„Skieł” w gwarze ochweśnickiej w Ślesinie znaczy pies. Dlatego sunia, która w lisiej norze na ślesińskim polu wykarmiła swoje potomstwo i małe liski otrzymała właśnie takie imię. To propozycja wybrana z wszystkich nadesłanych do nas przez słuchaczy Radia KONIN.
Jak się okazało Skiełka, czyli mama czterech szczeniąt zaadoptowała nie
– jak wcześniej informowaliśmy – trzy, ale cztery lisy.

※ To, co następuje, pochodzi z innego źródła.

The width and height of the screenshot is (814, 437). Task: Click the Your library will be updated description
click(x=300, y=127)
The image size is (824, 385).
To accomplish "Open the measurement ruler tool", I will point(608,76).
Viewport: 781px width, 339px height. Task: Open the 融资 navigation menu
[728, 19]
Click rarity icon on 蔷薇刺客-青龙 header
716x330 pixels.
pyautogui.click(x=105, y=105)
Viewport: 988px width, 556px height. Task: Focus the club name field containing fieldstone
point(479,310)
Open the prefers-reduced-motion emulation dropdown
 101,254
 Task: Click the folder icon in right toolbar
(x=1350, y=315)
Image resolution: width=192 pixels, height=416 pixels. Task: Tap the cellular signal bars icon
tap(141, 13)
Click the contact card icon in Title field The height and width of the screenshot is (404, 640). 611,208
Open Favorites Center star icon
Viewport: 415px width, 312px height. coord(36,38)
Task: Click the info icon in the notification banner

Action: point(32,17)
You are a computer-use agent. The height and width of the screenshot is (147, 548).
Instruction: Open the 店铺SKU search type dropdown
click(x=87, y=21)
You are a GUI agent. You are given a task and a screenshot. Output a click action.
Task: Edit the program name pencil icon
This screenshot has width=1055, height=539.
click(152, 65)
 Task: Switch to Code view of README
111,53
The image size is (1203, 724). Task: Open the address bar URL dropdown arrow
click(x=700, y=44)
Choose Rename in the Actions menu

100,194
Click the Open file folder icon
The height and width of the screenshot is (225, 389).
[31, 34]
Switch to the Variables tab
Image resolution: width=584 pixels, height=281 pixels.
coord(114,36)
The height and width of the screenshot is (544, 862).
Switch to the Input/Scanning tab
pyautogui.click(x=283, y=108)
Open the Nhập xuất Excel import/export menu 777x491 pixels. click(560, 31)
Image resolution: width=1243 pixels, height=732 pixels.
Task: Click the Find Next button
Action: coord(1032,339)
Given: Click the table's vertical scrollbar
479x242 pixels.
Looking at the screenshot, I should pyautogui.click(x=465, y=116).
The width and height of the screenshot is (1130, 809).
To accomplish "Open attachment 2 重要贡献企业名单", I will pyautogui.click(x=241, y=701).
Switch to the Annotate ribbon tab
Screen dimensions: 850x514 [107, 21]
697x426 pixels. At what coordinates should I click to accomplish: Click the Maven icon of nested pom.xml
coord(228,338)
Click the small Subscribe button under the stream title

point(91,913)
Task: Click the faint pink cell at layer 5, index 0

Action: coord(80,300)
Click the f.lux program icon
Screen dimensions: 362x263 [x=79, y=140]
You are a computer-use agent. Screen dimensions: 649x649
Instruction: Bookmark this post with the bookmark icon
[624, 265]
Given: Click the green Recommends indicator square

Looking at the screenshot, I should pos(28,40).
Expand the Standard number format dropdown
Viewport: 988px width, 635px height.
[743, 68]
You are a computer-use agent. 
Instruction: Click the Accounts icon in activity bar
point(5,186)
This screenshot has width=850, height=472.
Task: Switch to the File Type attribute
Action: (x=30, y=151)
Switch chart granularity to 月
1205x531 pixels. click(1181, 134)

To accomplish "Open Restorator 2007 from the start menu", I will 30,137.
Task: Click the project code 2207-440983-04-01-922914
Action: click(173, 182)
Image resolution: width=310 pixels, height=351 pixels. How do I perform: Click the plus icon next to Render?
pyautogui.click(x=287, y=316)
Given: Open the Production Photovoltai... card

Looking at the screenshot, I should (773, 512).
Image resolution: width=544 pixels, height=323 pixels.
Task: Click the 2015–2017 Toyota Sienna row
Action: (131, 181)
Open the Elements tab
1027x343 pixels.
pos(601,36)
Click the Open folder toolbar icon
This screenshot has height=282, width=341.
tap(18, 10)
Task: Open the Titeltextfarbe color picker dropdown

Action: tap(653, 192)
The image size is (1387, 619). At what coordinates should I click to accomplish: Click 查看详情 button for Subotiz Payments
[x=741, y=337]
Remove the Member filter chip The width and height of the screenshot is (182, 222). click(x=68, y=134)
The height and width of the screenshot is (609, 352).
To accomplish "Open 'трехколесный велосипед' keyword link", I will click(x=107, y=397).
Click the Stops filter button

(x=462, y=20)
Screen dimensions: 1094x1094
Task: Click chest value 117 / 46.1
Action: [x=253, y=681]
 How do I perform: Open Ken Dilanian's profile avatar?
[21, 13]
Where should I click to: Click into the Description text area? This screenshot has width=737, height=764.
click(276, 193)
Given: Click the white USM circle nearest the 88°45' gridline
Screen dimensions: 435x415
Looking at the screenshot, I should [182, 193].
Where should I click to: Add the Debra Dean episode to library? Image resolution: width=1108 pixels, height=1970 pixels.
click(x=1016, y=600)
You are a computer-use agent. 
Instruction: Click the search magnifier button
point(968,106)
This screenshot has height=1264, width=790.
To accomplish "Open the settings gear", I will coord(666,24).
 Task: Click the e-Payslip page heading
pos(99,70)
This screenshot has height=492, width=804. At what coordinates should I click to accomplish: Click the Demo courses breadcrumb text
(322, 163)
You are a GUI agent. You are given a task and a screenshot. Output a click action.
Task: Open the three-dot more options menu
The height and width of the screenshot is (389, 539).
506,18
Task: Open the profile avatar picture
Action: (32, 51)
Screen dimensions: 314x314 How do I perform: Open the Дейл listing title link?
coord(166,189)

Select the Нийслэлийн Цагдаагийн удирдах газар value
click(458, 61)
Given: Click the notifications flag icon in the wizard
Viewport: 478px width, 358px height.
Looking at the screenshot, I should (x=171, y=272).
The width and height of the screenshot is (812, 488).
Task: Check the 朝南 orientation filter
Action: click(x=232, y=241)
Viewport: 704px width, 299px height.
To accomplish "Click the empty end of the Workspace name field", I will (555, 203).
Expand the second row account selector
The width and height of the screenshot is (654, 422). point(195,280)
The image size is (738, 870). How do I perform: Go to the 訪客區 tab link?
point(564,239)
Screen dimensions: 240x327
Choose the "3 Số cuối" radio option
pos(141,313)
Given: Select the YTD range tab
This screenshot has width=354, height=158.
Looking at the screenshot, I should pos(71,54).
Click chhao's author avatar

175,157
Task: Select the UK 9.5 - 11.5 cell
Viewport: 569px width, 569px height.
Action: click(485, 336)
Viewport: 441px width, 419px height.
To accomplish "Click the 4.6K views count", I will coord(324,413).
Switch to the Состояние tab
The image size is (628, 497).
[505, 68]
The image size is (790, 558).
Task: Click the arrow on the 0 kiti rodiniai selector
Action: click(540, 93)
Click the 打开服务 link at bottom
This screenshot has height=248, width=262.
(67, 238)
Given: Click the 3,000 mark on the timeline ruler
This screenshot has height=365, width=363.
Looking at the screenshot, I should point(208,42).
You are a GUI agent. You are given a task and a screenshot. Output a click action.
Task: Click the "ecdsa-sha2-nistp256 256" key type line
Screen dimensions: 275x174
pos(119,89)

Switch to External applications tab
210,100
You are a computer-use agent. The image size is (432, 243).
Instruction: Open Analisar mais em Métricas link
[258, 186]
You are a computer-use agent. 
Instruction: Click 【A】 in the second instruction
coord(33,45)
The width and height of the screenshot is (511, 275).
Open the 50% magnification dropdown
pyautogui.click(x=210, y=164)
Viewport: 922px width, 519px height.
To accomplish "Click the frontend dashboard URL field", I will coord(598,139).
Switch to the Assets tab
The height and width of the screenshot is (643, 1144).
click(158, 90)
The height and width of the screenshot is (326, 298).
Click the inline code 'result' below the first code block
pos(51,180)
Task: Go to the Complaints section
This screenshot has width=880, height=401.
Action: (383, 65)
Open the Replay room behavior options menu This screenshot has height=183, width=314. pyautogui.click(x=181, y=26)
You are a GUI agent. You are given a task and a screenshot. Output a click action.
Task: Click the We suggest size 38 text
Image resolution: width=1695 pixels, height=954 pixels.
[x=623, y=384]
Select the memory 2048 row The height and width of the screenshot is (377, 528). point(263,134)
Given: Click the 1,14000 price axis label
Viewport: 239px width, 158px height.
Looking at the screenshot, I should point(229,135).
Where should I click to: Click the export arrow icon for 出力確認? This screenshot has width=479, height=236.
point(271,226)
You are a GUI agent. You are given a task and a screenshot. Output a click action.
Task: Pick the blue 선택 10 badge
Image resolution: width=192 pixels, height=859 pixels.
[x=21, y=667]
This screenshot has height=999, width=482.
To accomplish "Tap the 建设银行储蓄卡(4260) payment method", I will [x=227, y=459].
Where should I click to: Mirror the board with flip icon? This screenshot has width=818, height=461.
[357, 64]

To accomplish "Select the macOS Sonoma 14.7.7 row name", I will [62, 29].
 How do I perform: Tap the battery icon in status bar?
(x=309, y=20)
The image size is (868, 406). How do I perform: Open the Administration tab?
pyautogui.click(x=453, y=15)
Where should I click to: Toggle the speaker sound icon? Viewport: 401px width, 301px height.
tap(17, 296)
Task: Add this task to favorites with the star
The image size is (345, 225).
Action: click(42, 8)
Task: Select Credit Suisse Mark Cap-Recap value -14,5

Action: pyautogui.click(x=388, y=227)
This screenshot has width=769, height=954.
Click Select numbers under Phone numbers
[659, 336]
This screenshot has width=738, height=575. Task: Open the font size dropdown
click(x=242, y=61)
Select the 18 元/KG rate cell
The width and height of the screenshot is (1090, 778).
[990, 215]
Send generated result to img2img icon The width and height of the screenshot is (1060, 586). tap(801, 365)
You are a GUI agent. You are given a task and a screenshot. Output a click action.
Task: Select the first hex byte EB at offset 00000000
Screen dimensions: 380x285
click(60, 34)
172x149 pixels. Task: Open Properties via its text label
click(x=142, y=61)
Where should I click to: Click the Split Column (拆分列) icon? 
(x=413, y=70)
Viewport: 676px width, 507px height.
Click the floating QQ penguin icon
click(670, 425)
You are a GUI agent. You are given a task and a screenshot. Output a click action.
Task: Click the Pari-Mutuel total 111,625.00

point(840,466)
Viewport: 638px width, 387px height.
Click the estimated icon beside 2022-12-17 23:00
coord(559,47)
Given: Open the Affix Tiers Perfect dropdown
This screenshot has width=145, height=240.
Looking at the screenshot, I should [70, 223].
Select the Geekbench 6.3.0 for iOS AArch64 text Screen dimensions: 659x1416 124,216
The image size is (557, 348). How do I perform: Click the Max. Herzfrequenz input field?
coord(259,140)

O tym, że „psio-lisia” rodzina jest większa niż się spodziewano Towarzystwo Opieki nad
Zwierzętami przekonało się wczoraj podczas przeszukiwania tuneli
odchodzących z głównej nory.
Potomstwo ma się dobrze. Jeden psiak trafił już do rodziny w Ślesinie. Dom znalazła również psia mama – Skiełka, której historia przyciągnęła do schroniska nie tylko media, ale również ludzi chcących zaadoptować psa. Marta Libionka Towarzystwa Opieki nad Zwierzętami zachęca do adopcji.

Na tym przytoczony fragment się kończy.